=== MATERIAL FOR THIS TASK ===
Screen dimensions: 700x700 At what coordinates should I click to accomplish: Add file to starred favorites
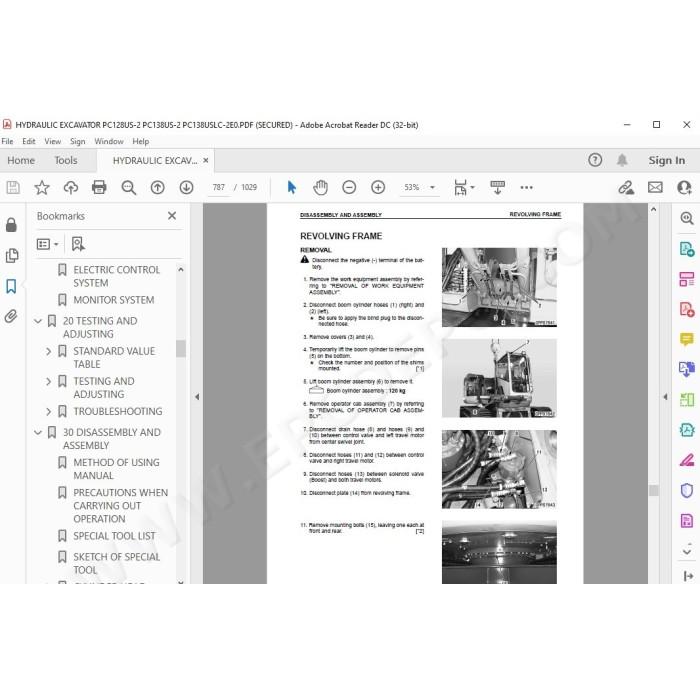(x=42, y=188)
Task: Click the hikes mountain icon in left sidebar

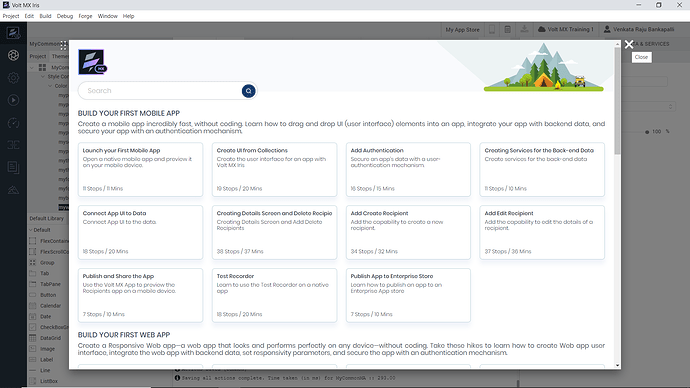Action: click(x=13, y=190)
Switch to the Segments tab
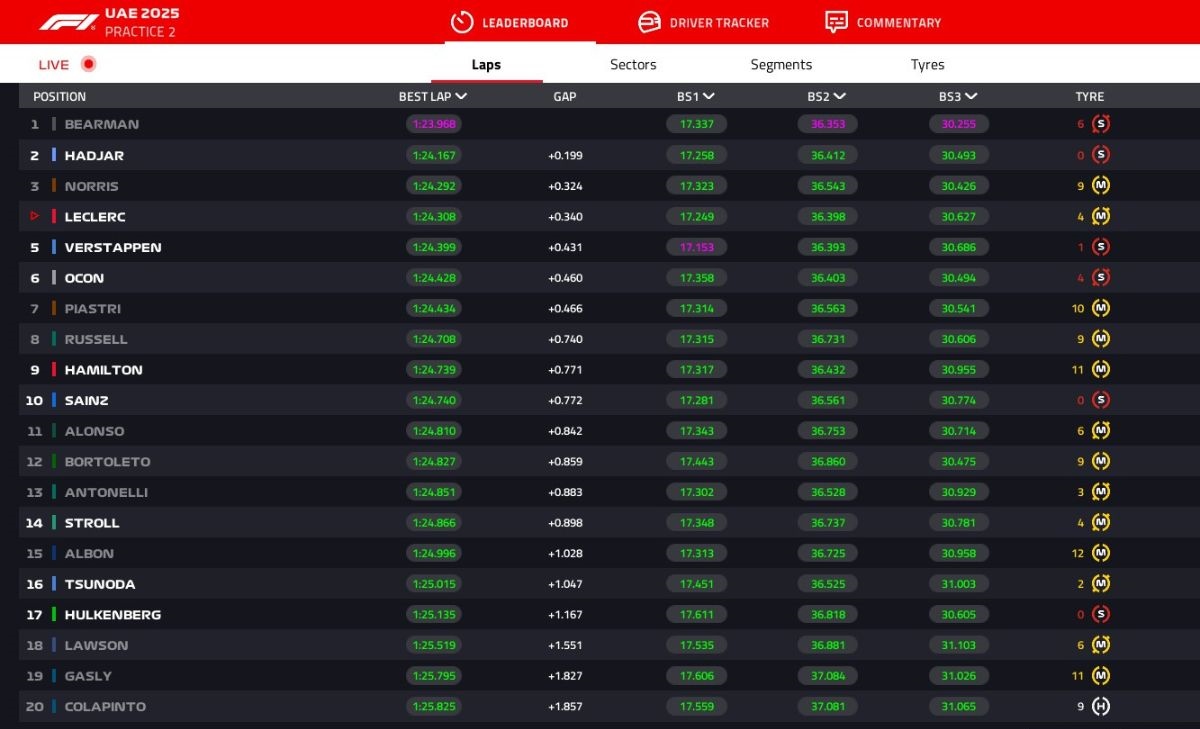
===
=== MATERIAL FOR THIS TASK ===
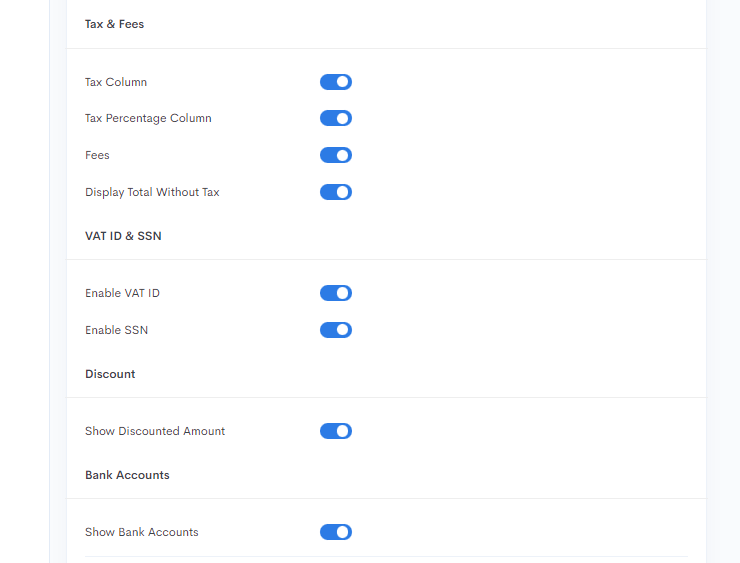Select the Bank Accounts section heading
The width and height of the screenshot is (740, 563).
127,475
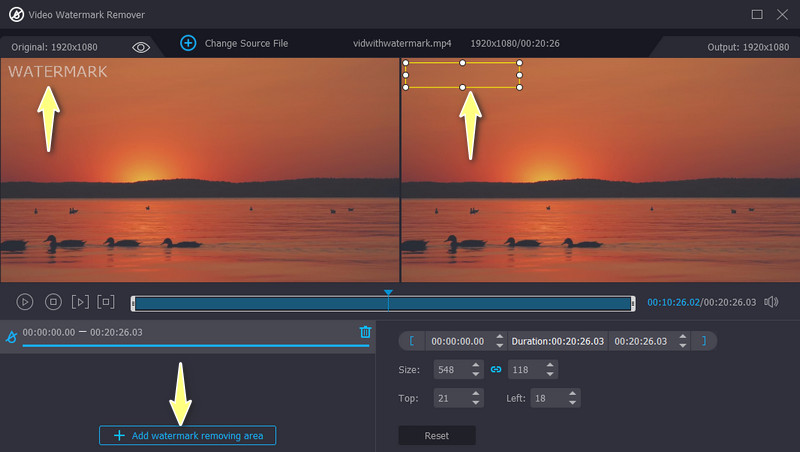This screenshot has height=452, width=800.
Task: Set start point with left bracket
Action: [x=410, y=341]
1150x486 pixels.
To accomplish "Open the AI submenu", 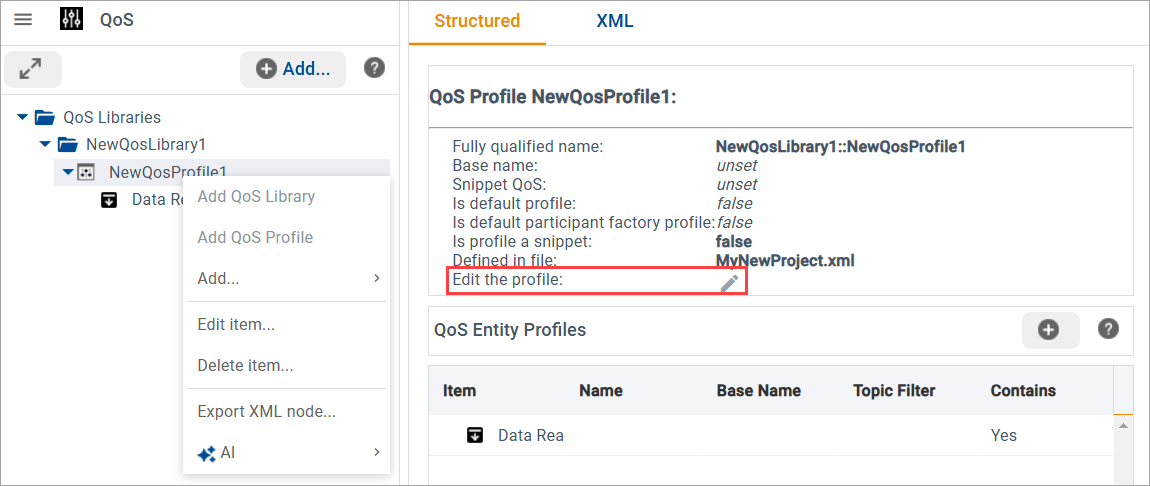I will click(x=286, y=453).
===
=== MATERIAL FOR THIS TASK ===
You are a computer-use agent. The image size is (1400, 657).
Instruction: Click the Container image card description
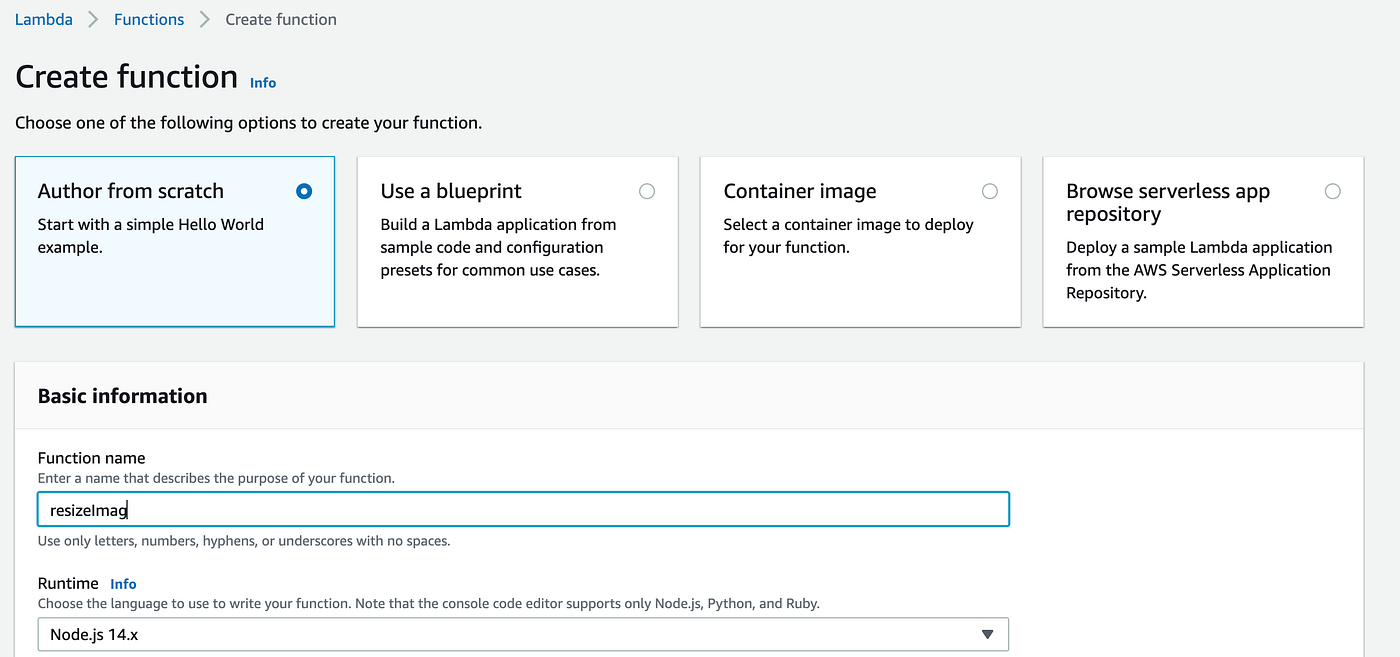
===
» WHAT YOU SHOULD DO
Rewrite the records starting with the line containing "Task: Click the" and going on through the line containing "Switch to the Segments tab", with "Segments" replaced by "Routes" and everything else unchanged. Leave the pictures out.

» EXERCISE RESPONSE
Task: Click the hikes mountain icon in left sidebar

Action: click(x=13, y=190)
Switch to the Routes tab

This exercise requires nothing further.